Saca dos de sus impresiones originales de Fauchery.
—Mire estas —dice—. Son de Antoine Fauchery. Murió joven, de no ser así se habría convertido en uno de los más grandes fotógrafos.
Ante ellos deposita unas cuantas de sus postales picantes: Lil mostrando un trozo de muslo mientras se quita una liga; Flora, vestida con un deshabillé, sonriendo coquetamente por encima de un hombro desnudo y regordete. Chicas a las que Tom y Jack, recién salidos de las excavaciones con dinero fresco, visitarían los sábados por la noche en busca de un poco de ya sabes qué.
—Así que esto es lo que hace —dice Marijana cuando acaba la exposición—. Bien, está bien. Está bien que guarde la historia. Para que la gente no piense que Australia es un país sin historia, no solo monte bajo y después la avalancha de inmigrantes. Como yo. Como nosotros.
Se ha quitado el pañuelo de la cabeza. Se sacude el pelo suelto, se lo peina con la mano hacia atrás y le dedica una sonrisa.
«Como nosotros». ¿Quiénes son esos «nosotros»? ¿Marijana y la familia Jokić, o Marijana y él?
—No solo había monte bajo, Marijana —dice él con cautela.
—No, claro que no solo monte bajo, también aborígenes. Pero yo hablo de Europa, lo que dicen en Europa. Monte bajo, luego capitán Cook, luego inmigrantes. ¿Y dónde la historia, dicen?
—¿Quiere decir dónde están los castillos y las catedrales? ¿Es que los inmigrantes no tienen historia propia? ¿Es que dejas de tener historia cuando te trasladas de un punto a otro del planeta?
Ella pasa por alto la reprimenda, si es que de eso se trata.
—En Europa gente dice que Australia no tiene historia porque en Australia todo el mundo es nuevo. No importa que vienes con esta historia o con la otra, en Australia empiezas en cero. Cero historia, ¿entiende? Eso dice gente en mi país, también en Alemania, en toda Europa. ¿Por qué quieres ir a Australia?, dicen. Es como ir a desierto, a Qatar, a países árabes, países de petróleo. Solo lo haces por dinero, dicen. Así que es bueno que alguien guarde fotografías viejas, que muestre que Australia también tiene historia. Pero valen mucho dinero, estas fotografías, ¿eh?
—Sí, valen dinero.
—¿Y quién se las queda, ya sabe, después de usted?

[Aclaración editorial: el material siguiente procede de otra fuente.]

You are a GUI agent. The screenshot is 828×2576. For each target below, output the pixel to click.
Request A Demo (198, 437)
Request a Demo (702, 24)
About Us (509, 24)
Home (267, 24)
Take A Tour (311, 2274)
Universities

—¿Quiere decir después de mi muerte? Van a ir a la Biblioteca Estatal. Ya está todo arreglado. La Biblioteca Estatal de aquí, de Adelaida.
—¿No las vende?
—No, no las vendo, será un legado.
—Pero ponen nombre de usted, ¿eh?
—Pondrán mi nombre a la colección, claro. El Legado Rayment. Para que en el futuro los niños cuchicheen entre ellos: «¿Quién era ese Rayment del Legado Rayment? ¿Era alguien famoso?».
—Pero ¿también fotografía, tal vez, eh, no solo nombre? Fotografía de señor Rayment. La fotografía no es lo mismo que solo nombre, es más vivo. Si no, ¿para qué guardar fotografías?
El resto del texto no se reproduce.